Porn in Early Twentieth Century Britain
There are so so many historical porn pictures in this one
Studying historical porn is difficult, because no one archives their goddamn porn. Porn is dismissed as embarrassing, obscene, and of no historical relevance, leaving the hopeful porn historian with an absolutely bizarre sample. People are even less likely to archive pornographers’ diaries, letters, and business records, which would give us a sense of how the industry worked. Our most reliable source is legal cases, which excludes many people (such as anyone who was good at not getting caught). A lot of what we know is guesswork.
So, what can we put together about porn in Britain from 1900 to 1940?
Porn was a small, unprofessional industry. Most porn of the era was postcards, typed stories, and other inexpensive material, sold to personal contacts or friends of friends or as a sideline by shopkeepers who mostly sold other things. Most porn consumers were regular consumers and not one-offs, presumably because it was difficult to connect with porn networks.
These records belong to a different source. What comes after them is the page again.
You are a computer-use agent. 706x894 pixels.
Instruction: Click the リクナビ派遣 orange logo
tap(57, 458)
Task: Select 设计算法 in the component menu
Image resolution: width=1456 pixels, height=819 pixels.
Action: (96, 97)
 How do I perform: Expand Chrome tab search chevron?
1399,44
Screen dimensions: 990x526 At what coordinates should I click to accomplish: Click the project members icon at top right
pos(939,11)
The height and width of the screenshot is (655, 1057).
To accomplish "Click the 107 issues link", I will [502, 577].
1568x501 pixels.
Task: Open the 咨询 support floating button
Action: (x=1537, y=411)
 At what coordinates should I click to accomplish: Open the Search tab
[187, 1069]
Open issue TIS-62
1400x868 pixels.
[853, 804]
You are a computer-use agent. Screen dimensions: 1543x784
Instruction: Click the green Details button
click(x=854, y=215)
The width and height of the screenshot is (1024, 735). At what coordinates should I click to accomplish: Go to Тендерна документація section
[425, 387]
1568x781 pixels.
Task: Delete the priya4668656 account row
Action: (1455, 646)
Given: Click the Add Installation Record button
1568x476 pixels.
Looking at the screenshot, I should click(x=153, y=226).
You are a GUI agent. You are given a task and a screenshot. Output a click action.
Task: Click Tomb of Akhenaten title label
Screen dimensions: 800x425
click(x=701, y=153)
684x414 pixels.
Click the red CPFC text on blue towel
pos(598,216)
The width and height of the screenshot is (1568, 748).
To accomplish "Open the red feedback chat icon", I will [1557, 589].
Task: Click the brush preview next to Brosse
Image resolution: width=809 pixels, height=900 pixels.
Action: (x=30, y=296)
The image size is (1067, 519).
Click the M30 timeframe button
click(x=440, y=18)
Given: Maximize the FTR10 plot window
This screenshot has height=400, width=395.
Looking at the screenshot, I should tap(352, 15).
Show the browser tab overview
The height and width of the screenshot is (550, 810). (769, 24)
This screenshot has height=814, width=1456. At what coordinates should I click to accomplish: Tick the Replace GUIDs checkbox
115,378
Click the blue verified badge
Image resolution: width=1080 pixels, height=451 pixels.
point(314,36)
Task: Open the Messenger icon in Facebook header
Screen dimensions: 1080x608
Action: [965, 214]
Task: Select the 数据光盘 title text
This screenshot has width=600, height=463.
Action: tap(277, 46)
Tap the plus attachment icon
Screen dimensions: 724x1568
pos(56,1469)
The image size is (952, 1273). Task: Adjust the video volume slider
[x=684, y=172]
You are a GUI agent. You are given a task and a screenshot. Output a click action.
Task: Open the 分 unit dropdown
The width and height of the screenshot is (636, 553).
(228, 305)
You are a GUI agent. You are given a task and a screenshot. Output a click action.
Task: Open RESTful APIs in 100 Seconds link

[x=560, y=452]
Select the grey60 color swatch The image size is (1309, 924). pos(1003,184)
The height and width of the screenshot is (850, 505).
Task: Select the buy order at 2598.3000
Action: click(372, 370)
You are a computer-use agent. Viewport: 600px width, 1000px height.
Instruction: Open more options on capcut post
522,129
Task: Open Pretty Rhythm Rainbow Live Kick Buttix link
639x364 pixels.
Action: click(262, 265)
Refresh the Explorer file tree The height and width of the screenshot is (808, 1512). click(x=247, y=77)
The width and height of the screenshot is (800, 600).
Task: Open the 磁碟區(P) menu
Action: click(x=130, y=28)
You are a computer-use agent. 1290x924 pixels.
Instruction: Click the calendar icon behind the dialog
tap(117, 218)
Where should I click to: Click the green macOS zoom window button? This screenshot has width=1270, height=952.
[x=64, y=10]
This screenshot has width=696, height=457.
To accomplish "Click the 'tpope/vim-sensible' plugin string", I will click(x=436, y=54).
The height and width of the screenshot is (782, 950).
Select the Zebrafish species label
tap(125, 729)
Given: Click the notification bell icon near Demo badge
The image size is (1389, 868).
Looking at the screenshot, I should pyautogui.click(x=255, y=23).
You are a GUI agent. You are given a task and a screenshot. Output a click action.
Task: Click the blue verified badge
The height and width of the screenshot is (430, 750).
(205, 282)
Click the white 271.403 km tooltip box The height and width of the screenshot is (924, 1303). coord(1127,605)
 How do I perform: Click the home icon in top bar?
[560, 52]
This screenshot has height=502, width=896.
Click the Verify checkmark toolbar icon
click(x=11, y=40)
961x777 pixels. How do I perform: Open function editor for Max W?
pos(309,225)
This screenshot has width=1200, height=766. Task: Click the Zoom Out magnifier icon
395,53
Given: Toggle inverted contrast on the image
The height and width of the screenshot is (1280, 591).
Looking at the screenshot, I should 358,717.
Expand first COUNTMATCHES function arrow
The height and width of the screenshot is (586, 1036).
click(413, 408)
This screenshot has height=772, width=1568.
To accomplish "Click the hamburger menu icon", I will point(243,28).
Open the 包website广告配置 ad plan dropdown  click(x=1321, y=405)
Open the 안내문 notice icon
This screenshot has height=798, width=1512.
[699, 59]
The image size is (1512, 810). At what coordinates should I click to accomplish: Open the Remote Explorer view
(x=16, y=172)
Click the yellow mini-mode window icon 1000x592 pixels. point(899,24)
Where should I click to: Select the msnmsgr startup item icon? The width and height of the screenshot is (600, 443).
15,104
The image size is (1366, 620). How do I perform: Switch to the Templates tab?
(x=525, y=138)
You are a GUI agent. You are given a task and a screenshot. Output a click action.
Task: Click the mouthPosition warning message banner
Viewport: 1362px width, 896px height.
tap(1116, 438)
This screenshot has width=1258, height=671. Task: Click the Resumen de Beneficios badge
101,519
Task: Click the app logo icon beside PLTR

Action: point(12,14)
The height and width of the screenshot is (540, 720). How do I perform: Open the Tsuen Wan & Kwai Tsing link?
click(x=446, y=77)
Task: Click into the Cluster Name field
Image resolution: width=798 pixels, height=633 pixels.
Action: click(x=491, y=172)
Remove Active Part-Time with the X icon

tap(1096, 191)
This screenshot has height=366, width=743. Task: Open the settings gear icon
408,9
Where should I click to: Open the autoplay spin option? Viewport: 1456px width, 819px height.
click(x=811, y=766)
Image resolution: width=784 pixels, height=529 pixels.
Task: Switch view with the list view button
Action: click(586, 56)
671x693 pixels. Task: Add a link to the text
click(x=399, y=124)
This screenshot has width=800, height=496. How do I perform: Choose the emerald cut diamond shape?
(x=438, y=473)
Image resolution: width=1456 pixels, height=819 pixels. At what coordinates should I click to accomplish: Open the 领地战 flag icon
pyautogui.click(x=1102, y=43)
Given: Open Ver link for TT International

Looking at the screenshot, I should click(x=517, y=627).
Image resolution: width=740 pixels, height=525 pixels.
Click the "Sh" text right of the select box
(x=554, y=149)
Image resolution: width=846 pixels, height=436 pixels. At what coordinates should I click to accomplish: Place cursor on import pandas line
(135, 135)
While porn was illegal in the period, the British authorities weren’t especially bothered by it. In order to get away with distributing porn, you had to put in one single bit of effort towards discretion. Some mail-order porn companies claimed to be selling references for artists, biologists, and physicians, and required that customers send in an affidavit claiming to be a member of these groups. Others sold nudes of people of color and claimed that they were “anthropological,” people of color presumably running around Africa naked all the time. Still others simply used euphemisms: “action photo” meant that the photo was of sex, while “classical” meant gay porn. Yva Richard, a French company which sold lingerie and clothes for boot and corset fetishists, had an innovative approach. They simply claimed that their bondage-themed photos of people wearing their products were advertisements, not porn, and therefore not illegal.
The British government disapproved of porn being sold to soldiers, because the porn would turn the soldiers on and then they’d have sex with sex workers and get STIs. It disapproved of porn being sold to people of color in the colonies, because it might alert colonized people to the fact that the British fucked, and out of fear that if black men were turned on they would rape white women. Otherwise, it devoted its energy primarily to “borderline” material—infamously The Well of Loneliness, but also dirty jokes and interracial romances in mainstream films. Borderline material might draw an innocent person into depravity. By the time someone was seeking out outright porn, they were already corrupted.
The primary lesson, however, is that nothing is new under the sun.